Au 122 rue de Provence, dans le 8ème arrondissement se trouvait le One-Two-Two, célèbre maison close, aussi luxueuse que le Sphinx et le Chabanais. L'établissement fut ouvert en 1924 par Marcel Jamet, un Breton qui fit ses armes à Buenos Aires, où les « travailleuses » françaises étaient alors en vogue, ainsi que par sa première femme Doriane (Fernande pour l'état civil). Réservé à une clientèle fortunée, le One-Two-Two avait pour particularité de proposer des chambres à thème pour le grand frisson: le tipi indien, la chambre des glaces, la cabine de l'Orient Express avec diffusion d'un fond sonore….On pouvait aussi y venir pour le bar et le restaurant (avec serveuses nues sous leurs tabliers). Acteurs français, chanteurs, industriels, têtes couronnées, stars hollywoodiennes, tous venaient y passer des soirées durant l'entre-deux-guerres. Puis vint l'Occupation. La clientèle changea…
L'histoire de la « Maison » nous est narrée par un témoin clé, Fabienne (Georgette pour l'état civil), une jeune femme dont les parents tenaient un hôtel et qui choisit la prostitution. Aimant l'argent et le luxe, Fabienne devint l'une des pensionnaires du 122, puis la gouvernante, et enfin la taulière en convolant en justes noces avec Marcel.
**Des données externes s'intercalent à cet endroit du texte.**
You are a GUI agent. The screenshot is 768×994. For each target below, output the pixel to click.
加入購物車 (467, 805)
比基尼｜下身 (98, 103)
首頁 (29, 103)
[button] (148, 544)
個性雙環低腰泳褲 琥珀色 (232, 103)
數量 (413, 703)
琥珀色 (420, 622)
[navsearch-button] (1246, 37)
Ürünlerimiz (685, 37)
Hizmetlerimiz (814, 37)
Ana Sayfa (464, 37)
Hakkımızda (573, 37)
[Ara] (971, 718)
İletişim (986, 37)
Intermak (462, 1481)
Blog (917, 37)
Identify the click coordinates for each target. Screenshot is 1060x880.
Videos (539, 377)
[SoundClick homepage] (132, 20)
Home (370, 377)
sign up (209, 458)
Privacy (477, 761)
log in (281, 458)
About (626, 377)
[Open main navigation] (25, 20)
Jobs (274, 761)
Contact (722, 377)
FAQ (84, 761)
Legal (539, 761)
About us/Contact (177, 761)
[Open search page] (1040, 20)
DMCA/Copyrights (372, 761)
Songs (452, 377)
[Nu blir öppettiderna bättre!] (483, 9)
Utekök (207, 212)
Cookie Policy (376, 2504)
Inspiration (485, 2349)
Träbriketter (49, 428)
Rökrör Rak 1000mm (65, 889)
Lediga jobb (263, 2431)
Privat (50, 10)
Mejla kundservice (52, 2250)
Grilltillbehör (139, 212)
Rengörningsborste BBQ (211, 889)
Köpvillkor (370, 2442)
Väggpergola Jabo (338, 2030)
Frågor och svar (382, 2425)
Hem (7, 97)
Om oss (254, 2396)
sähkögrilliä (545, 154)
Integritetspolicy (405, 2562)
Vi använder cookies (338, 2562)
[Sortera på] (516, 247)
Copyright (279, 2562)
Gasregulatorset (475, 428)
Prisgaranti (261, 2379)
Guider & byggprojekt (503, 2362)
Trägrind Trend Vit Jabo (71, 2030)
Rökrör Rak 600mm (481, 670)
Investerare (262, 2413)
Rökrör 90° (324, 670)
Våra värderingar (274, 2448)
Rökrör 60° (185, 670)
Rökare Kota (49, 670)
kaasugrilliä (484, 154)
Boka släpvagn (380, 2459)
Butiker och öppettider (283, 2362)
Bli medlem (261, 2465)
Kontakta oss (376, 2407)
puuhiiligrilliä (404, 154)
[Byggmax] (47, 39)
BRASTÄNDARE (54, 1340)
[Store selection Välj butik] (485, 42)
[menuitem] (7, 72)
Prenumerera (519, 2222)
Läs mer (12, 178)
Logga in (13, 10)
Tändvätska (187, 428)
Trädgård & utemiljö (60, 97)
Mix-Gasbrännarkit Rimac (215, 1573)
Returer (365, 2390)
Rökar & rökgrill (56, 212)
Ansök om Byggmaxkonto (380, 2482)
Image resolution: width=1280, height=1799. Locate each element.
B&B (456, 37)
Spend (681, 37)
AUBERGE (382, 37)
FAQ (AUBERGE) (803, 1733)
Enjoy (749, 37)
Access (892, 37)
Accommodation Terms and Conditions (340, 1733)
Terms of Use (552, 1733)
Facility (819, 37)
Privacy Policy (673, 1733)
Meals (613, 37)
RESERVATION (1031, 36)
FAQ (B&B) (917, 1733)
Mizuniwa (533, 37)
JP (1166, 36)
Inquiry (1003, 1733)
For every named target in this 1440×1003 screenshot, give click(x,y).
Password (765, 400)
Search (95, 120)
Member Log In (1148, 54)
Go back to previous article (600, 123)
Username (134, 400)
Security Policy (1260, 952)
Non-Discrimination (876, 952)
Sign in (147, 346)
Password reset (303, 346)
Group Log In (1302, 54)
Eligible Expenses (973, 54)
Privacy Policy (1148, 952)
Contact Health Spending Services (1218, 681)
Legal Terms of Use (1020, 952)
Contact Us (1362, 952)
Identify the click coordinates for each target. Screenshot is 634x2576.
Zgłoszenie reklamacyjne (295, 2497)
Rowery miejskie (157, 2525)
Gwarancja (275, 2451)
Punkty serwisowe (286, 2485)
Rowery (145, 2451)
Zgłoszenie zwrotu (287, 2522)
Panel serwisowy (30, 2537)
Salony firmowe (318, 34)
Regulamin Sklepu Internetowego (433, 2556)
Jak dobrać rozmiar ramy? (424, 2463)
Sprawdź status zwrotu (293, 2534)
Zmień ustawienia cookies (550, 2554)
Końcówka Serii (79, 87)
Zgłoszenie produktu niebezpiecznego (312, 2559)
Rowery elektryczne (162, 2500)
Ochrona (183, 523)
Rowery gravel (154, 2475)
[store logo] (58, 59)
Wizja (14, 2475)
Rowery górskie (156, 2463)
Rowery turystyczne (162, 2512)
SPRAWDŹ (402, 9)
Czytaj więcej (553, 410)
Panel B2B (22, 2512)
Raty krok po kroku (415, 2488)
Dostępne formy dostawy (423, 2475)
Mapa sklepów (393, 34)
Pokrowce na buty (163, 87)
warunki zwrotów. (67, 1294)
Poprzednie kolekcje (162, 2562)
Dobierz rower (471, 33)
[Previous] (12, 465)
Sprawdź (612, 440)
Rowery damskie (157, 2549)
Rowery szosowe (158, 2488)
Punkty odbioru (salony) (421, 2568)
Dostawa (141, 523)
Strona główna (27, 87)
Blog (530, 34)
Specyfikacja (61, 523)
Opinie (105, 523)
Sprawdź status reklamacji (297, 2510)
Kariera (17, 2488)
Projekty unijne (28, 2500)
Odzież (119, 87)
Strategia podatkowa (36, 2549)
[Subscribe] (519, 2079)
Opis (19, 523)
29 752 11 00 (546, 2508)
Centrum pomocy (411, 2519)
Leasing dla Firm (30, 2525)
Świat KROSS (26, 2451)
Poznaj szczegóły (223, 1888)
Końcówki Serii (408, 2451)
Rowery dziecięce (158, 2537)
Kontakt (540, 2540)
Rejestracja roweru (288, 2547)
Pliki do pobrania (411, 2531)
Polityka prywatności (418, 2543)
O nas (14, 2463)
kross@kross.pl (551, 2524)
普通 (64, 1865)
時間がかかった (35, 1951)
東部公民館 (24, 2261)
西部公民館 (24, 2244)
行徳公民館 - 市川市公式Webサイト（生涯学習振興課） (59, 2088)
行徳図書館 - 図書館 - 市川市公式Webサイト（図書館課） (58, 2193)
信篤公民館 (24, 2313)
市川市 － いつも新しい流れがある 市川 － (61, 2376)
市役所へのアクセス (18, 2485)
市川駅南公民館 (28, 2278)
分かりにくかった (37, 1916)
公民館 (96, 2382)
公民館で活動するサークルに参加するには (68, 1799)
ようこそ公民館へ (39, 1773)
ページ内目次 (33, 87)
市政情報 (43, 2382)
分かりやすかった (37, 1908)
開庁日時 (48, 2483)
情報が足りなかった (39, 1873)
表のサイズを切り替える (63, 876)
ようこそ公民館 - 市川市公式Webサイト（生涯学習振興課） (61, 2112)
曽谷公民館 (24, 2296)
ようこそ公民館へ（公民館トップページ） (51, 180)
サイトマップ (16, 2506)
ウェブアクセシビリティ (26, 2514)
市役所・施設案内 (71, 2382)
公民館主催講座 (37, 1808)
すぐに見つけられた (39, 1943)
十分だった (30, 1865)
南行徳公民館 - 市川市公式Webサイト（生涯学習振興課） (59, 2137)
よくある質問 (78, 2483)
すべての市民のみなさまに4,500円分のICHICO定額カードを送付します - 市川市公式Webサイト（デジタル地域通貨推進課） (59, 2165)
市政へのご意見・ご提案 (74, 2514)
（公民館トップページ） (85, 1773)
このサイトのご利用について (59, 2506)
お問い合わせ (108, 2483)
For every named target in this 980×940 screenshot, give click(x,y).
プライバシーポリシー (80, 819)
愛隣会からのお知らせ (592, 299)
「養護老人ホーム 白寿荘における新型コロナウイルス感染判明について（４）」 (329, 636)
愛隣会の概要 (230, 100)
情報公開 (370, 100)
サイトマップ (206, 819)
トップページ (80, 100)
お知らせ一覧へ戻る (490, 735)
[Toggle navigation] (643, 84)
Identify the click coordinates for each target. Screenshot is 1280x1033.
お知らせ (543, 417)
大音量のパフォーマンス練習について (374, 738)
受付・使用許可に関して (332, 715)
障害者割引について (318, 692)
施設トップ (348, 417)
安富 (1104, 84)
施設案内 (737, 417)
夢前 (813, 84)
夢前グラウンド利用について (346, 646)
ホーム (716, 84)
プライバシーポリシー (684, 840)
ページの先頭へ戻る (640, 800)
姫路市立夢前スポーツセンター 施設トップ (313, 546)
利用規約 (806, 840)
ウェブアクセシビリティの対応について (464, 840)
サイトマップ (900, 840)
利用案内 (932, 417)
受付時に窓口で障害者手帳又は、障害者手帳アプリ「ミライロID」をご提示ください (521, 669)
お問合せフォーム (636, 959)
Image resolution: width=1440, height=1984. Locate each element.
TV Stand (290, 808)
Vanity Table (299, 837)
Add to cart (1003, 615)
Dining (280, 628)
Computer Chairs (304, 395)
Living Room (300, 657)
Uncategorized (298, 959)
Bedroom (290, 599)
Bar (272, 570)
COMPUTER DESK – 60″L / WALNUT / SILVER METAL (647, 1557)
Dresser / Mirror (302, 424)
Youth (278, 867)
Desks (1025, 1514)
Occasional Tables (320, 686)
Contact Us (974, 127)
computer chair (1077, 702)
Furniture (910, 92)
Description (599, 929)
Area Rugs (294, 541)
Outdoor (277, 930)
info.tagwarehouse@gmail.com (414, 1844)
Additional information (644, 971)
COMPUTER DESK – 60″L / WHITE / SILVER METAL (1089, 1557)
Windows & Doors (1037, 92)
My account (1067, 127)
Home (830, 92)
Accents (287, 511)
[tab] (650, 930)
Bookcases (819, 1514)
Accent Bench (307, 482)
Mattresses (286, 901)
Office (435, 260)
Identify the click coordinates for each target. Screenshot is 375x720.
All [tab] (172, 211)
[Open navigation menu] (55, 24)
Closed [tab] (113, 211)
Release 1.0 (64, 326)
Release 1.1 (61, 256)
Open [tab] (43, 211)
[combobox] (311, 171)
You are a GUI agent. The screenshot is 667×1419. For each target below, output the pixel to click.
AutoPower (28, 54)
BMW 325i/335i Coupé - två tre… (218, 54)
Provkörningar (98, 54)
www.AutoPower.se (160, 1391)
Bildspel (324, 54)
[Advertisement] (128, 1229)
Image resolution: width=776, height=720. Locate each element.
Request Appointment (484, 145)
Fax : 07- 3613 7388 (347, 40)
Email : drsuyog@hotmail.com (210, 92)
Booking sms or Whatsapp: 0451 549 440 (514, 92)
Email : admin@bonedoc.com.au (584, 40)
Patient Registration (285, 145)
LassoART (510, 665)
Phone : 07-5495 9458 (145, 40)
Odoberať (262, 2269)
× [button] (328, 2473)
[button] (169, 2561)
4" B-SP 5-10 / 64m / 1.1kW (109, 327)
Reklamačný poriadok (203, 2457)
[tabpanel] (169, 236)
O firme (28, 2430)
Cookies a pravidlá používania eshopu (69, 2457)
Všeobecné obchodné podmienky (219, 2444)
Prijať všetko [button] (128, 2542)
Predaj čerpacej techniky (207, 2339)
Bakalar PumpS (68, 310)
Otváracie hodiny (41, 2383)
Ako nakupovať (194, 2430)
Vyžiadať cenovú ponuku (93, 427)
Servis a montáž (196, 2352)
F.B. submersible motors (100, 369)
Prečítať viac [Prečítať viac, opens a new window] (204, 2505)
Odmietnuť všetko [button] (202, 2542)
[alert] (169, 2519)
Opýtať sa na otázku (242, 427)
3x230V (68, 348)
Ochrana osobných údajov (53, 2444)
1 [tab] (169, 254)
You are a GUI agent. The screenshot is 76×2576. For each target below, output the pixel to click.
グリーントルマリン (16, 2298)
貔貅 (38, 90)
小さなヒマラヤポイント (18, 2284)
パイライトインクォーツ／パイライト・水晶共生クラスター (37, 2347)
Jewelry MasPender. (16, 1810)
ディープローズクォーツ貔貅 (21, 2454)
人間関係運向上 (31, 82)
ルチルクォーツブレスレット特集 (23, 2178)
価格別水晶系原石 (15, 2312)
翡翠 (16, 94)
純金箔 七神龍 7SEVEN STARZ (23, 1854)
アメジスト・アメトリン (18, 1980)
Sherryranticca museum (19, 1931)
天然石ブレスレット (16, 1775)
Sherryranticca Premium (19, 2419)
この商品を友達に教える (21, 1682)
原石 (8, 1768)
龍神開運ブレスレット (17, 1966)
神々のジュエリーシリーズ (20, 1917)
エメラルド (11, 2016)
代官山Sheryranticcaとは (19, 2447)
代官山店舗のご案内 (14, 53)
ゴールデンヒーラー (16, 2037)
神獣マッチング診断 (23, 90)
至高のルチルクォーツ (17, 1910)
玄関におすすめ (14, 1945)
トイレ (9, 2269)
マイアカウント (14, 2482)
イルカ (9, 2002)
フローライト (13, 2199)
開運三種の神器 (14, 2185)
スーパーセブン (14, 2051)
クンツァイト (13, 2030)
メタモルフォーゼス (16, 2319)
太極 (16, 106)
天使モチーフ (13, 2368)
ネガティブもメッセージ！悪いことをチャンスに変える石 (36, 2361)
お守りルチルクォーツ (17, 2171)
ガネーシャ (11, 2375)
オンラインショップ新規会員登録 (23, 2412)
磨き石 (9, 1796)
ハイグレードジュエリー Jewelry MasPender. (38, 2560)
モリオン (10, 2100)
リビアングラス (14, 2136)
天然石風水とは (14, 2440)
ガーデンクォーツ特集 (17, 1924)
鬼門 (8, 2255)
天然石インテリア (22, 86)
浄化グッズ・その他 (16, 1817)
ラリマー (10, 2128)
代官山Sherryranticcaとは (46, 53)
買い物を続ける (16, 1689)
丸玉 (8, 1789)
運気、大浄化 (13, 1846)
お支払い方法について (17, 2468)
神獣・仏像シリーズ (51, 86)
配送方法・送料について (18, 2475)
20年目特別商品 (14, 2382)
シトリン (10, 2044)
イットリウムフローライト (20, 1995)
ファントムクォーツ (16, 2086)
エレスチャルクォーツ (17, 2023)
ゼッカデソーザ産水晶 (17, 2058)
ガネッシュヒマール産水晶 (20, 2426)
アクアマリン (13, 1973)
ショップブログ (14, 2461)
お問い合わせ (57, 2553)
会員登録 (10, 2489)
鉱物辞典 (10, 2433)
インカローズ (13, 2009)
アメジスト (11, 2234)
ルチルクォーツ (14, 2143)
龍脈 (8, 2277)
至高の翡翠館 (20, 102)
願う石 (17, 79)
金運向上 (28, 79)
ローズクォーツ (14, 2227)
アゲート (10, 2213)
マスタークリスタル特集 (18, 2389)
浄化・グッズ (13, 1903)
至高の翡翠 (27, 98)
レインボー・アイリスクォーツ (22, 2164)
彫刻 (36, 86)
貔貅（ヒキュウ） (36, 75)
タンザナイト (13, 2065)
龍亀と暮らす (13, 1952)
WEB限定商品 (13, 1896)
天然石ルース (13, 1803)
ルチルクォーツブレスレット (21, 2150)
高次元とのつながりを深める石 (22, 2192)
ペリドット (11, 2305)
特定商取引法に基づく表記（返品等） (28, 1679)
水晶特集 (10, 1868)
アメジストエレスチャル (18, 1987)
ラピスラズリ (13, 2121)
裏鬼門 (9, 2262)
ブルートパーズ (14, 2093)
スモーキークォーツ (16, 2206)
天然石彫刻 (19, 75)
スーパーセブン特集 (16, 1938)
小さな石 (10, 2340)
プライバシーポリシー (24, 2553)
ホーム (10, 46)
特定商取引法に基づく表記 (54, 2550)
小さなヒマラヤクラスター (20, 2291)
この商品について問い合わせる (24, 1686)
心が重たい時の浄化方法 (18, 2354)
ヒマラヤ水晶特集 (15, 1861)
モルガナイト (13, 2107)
Fabienne aimait les riches et les puissants, les excentricités sexuelles d'une clientèle qu'une cinquantaine de femmes tentaient de satisfaire (environ 300 clients par jour, de 16 heures à 4 heures du matin). Et elle s'épanche très volontiers sur sa clientèle. L'ouvrage vaut surtout pour les anecdotes concernant le fonctionnement d'une maison de passe connue même à l'étranger. On venait au Chabanais ou au One Two Two comme on allait visiter les Champs Elysées. Mais c'est sans aucun doute les parties consacrées à l'Occupation (la plus longue), puis à la Libération qui sont les plus intéressantes, même si Fabienne a le patriotisme fluctuant et une éthique à géométrie variable. Elle espère la victoire de la France, râle parce que la populace prend la route en 1940 alors qu'elle et son mari se replient sur leur résidence secondaire. Mais très vite, les affaires reprennent. Fabienne va demander à la Kommandantur la réouverture de son établissement, acceptée certes, mais pour les troufions. Inacceptable pour Madame Jamet. Elle ne veut plus voir la soldatesque profiter des plus belles filles de Paris, et obtient que non seulement le 122 soit réservé aux officiers allemands mais aussi à une clientèle nationale triée sur le volet: « J'avais rendu le One Two Two à la France. »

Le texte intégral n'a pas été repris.